This discussion has been archived. No new comments can be posted.

Cell Architecture Explained

Comments Filter:
  • Seeing is believing (Score:3, Informative)

    by Anonymous Coward on Friday January 21, 2005 @04:40AM (#11429627)

    It's not like we haven't heard it before. It usually turns out to be halfish-truish for some restricted subset of operations in a theoretical setting, you know where you discount busses, memory and latencies.

  • by FRAGaLOT ( 239725 ) on Friday January 21, 2005 @04:53AM (#11429681) Homepage
    Actually I find the opposite to be true. Take for example an Xbox, which is basically a PC from about seven years ago. (Sub gigahertz P3, 64megs RAM, GeForce3 video)

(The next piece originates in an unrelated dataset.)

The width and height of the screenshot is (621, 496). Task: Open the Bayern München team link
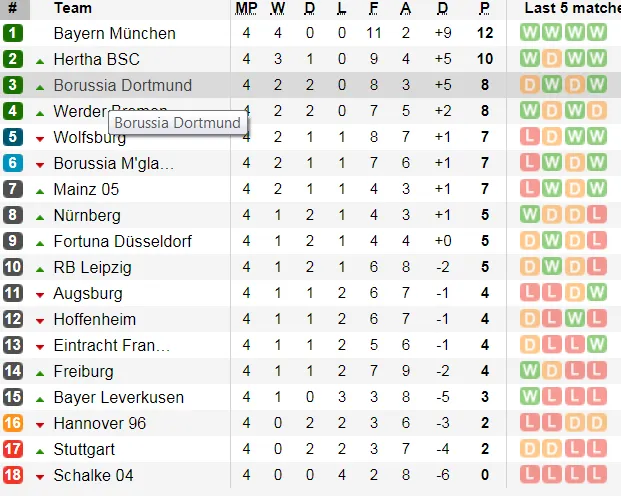tap(114, 33)

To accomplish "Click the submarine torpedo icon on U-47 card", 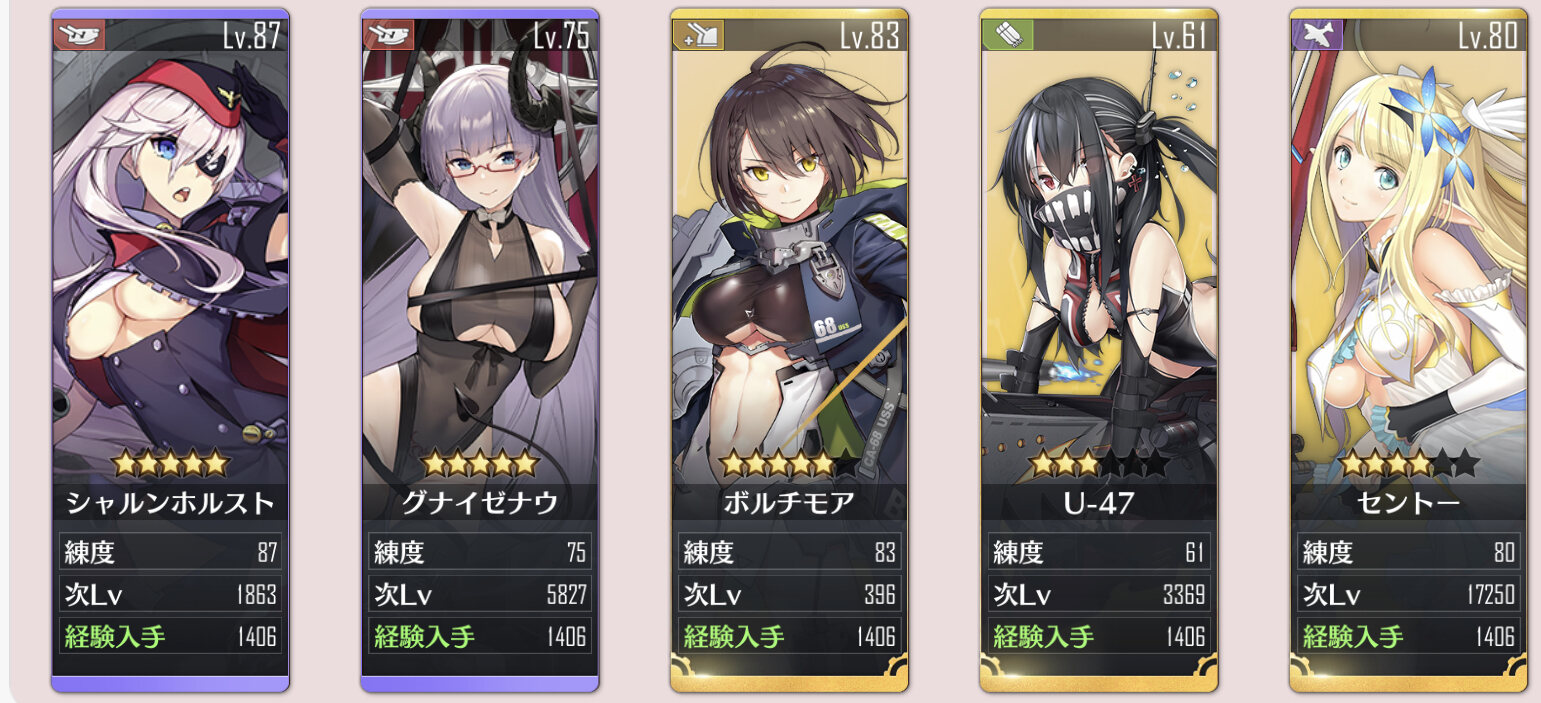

    But it plays all the popular games of today's PC with little to no lag. Where as you need a very high end PC to play the same game!

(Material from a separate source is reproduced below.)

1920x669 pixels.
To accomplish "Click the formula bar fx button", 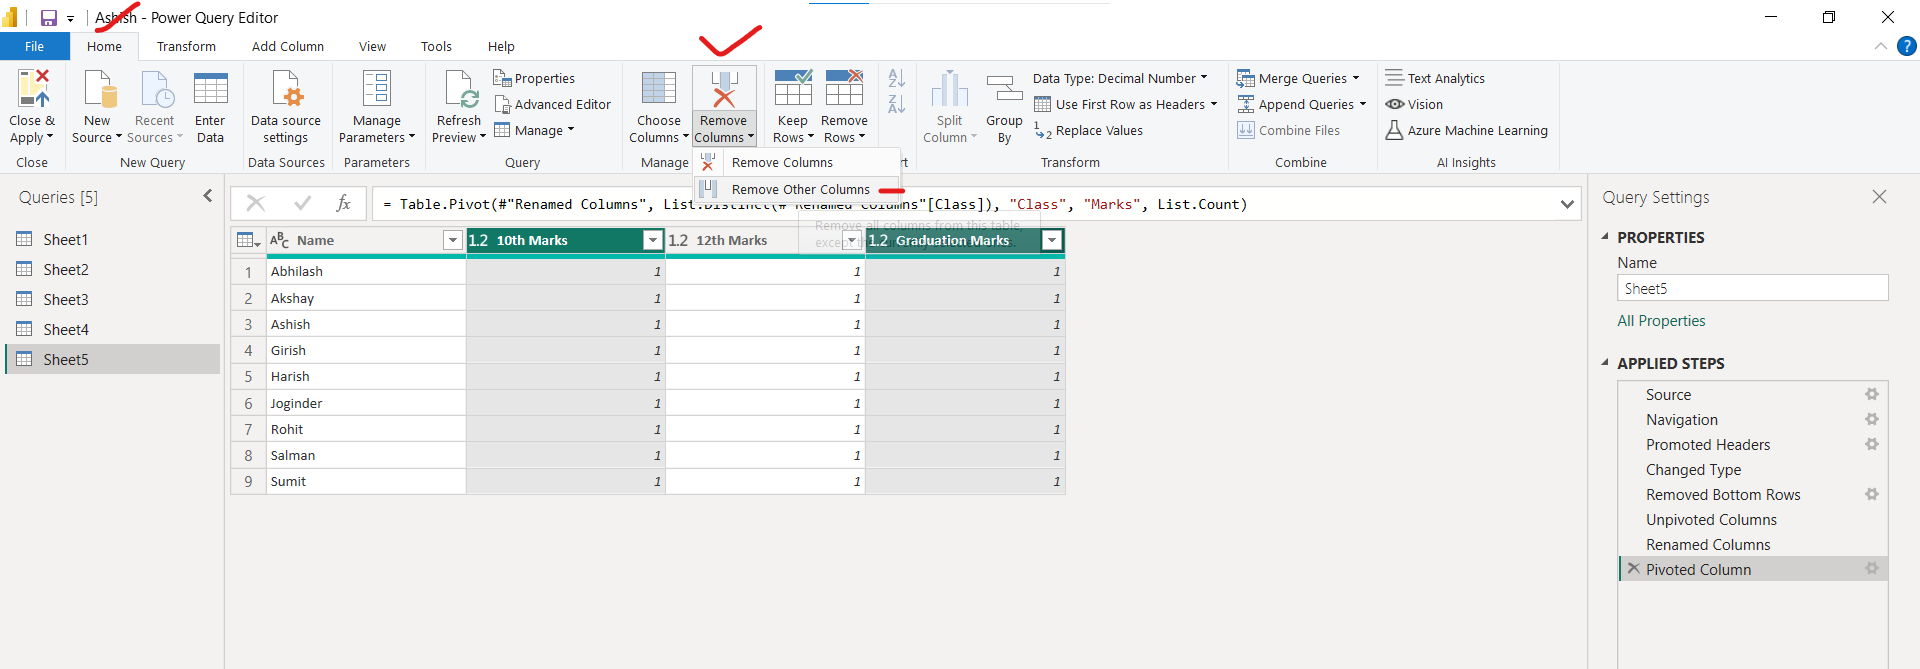I will pyautogui.click(x=343, y=204).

    This is mostly due to the fact that the architecture with the video is more direct, than it is on a PC. There's no AGP bus, or any bottle neck to access video ram. It's more direct which is probably why an Xbox can perform as well as a current PC rig.

    But then an Xbox is only running at 800x600. LOL
  • by xylix ( 447915 ) on Friday January 21, 2005 @04:55AM (#11429687)
    Unless the thing has an x86 emulation layer, it's dead in the water in regards to the PC market. Even Apple, with their much vaunted G-chips have to emulate the x86 hardware so that users can run their Windows programs.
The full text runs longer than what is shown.